Renormalization, infinitesimal charges?

[jostpuur]

When we compute scattering amplitude \mathcal{M}, using a coupling constant \lambda, and a cut-off energy \Lambda, it turns out that if \lambda is constant, then \mathcal{M}\to\infty when \Lambda\to\infty.

The idea of renormalization seems to be, that we relate some physical coupling constant \lambda_p to the original constant \lambda in such way, that if we demand \lambda_p to be a constant, then \lambda\to 0 when \Lambda\to\infty, and at the same time we get some finite values for \mathcal{M}.

Would it make sense to think, that in fact the \lambda was some kind of infinitesimal constant in the first place, and it cancels the divergences coming from some integrals in the scattering amplitude?

This doesn't make sense fully to me, because in the first order approximation, \lambda must be left finite, but still... well its value depends on the order of approximation used? And its infinitesimal when we use higher order approximations?

 

[kdv]

When we compute scattering amplitude \mathcal{M}, using a coupling constant \lambda, and a cut-off energy \Lambda, it turns out that if \lambda is constant, then \mathcal{M}\to\infty when \Lambda\to\infty.

The idea of renormalization seems to be, that we relate some physical coupling constant \lambda_p to the original constant \lambda in such way, that if we demand \lambda_p to be a constant, then \lambda\to 0 when \Lambda\to\infty, and at the same time we get some finite values for \mathcal{M}.

Would it make sense to think, that in fact the \lambda was some kind of infinitesimal constant in the first place, and it cancels the divergences coming from some integrals in the scattering amplitude?

This doesn't make sense fully to me, because in the first order approximation, \lambda must be left finite, but still... well its value depends on the order of approximation used? And its infinitesimal when we use higher order approximations?

I am not sure exactly what your question is but as you point out, the bare coupling constant is not a well defined quantity as the cutoff goes to infinity.

In traditional renormalization, the bare coupling constant has no physical meaning at all and it must be related to some measurable before any comparison to experiment can be done. And then one gets that the bare constant is ill defined in the limit Lambda goes to infinity. This does not bother people since the measurable quantities are finite in that limit.

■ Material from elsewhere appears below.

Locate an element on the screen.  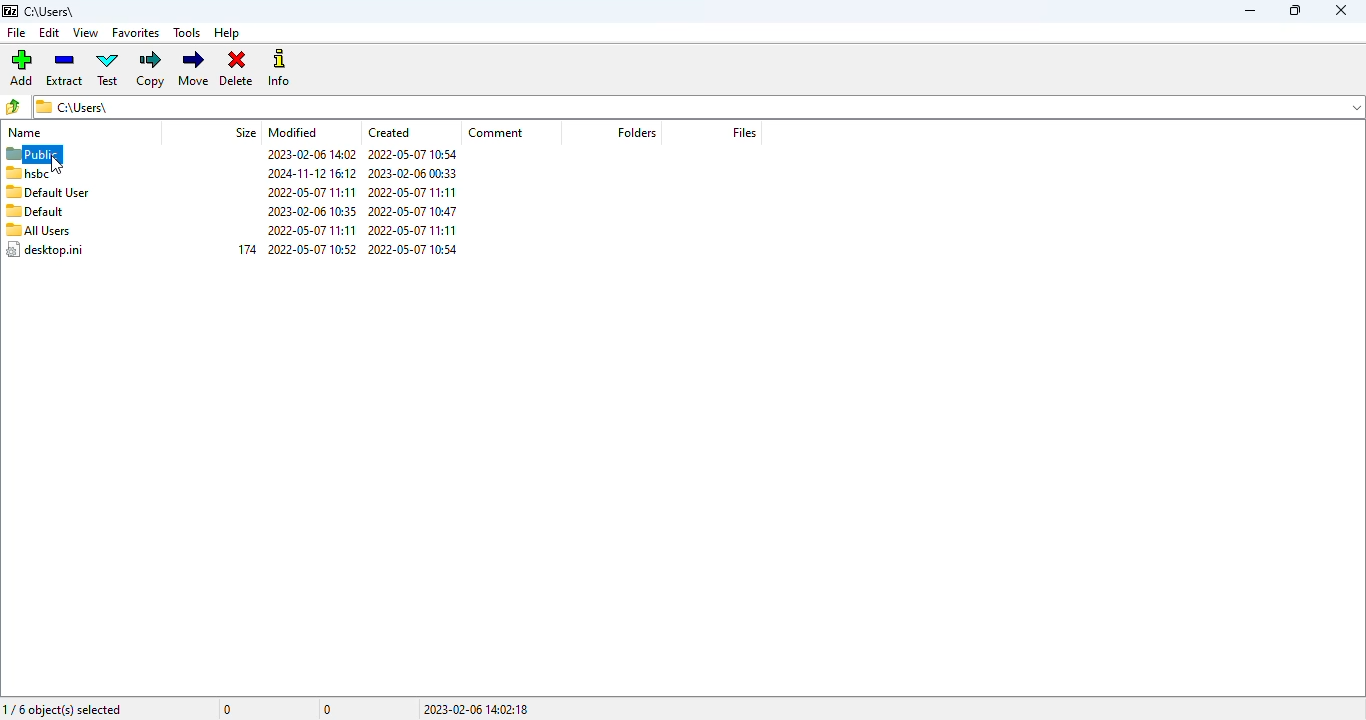
0 is located at coordinates (331, 707).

In the context of effective field theories, Lambda is never taken to infinity anyway so there are no infinities.

I am sure you know all that but I wrote just to put down some thoughts about the topic.

 

[kdv]

When we compute scattering amplitude \mathcal{M}, using a coupling constant \lambda, and a cut-off energy \Lambda, it turns out that if \lambda is constant, then \mathcal{M}\to\infty when \Lambda\to\infty.

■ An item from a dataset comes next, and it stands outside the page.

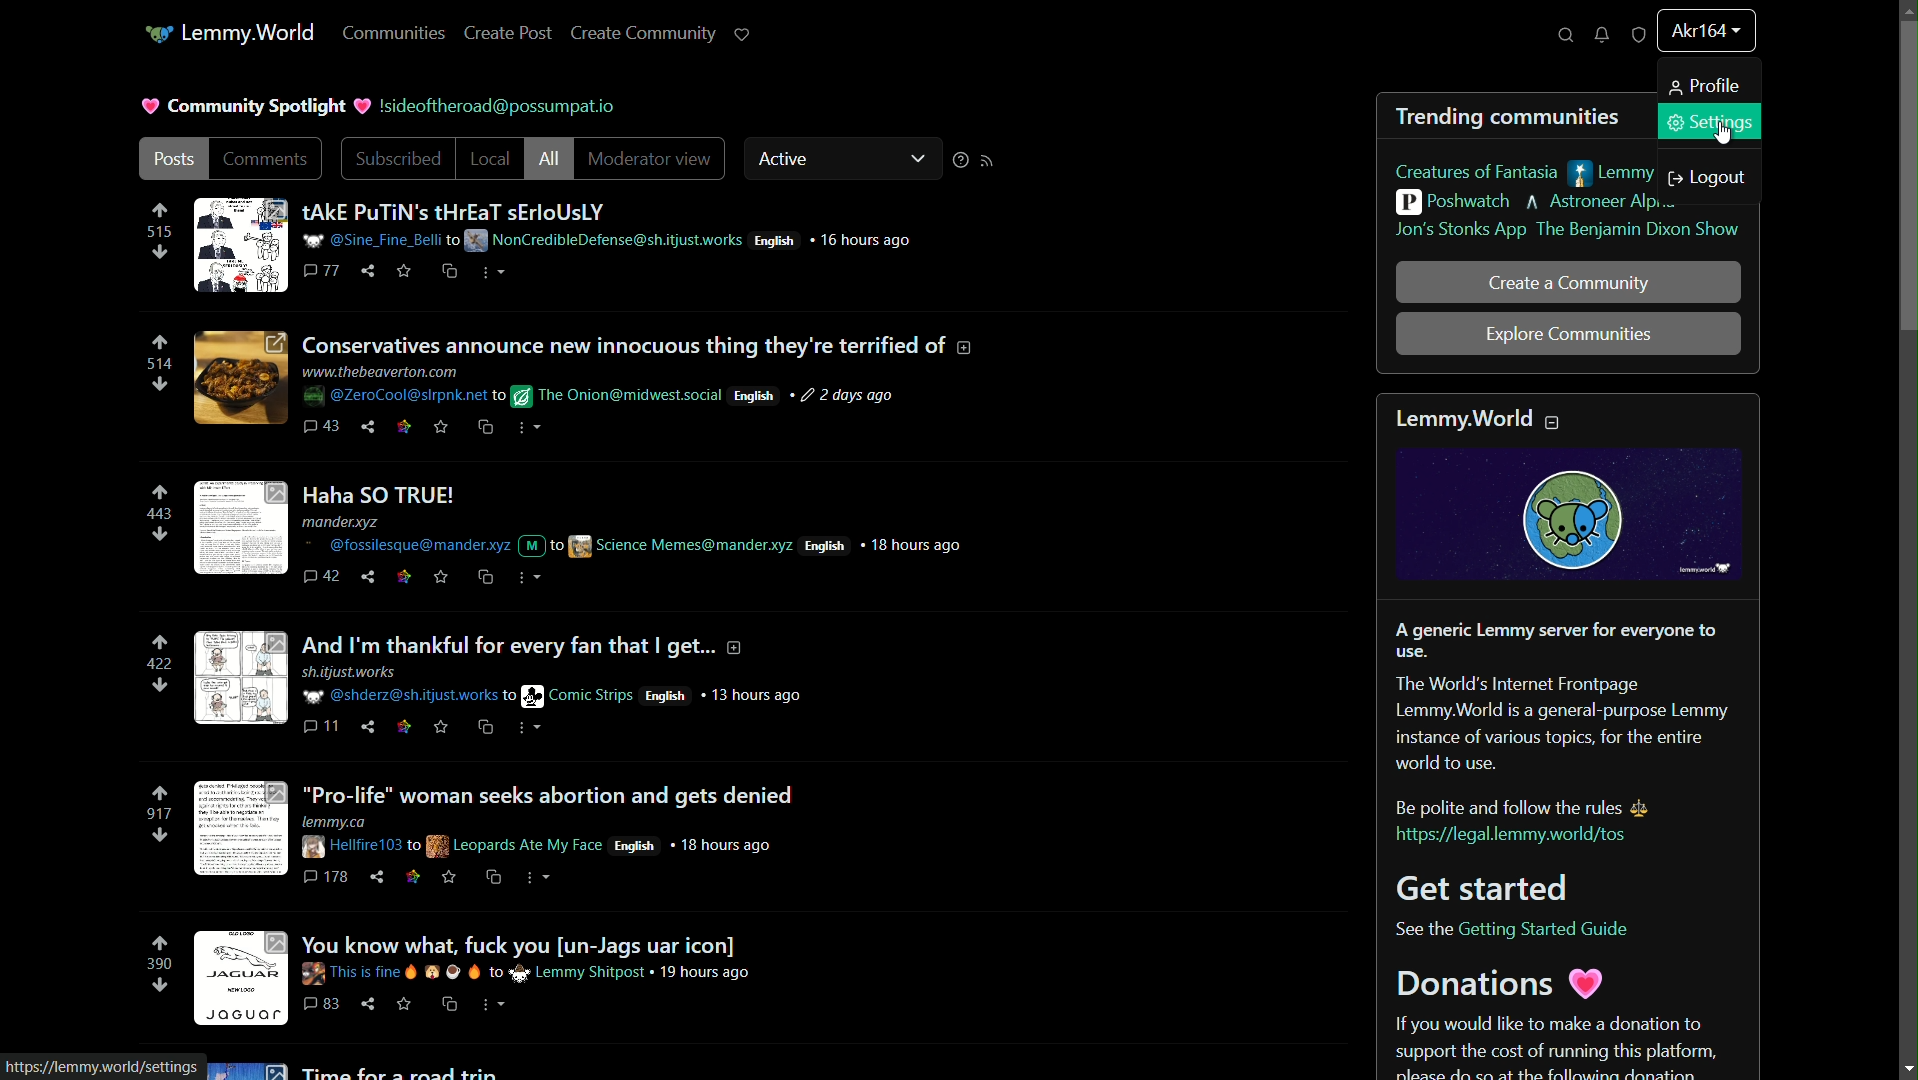 The image size is (1918, 1080). I want to click on lemmy top shelf, so click(1618, 174).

The idea of renormalization seems to be, that we relate some physical coupling constant \lambda_p to the original constant \lambda in such way, that if we demand \lambda_p to be a constant, then \lambda\to 0 when \Lambda\to\infty, and at the same time we get some finite values for \mathcal{M}.

Would it make sense to think, that in fact the \lambda was some kind of infinitesimal constant in the first place, and it cancels the divergences coming from some integrals in the scattering amplitude?

This doesn't make sense fully to me, because in the first order approximation, \lambda must be left finite, but still... well its value depends on the order of approximation used? And its infinitesimal when we use higher order approximations?

Yes, the relationship between the renormalized coupling constant and the bare coupling constant depends on the order (in number fo loops) at which we are working.

You are right that at zeroth order (tree level), the bare coupling constant is finite. Then, at one loop, it becomes essentially zero as Lambda goes to infinity! So it's kind of crazy. What happens is that a certain assumption is always implicit in those calculations. In the intermediate steps of relating the bare and renormalized coupling constants it is always assumed that Lambda is kept small enough that higher order loops are negligible. For example, in QED, one would assume that \alpha \log (\Lambda) \ll 1. Only after renormalization has been carried out and Lambda has disappeared does one truly take Lambda to infinity.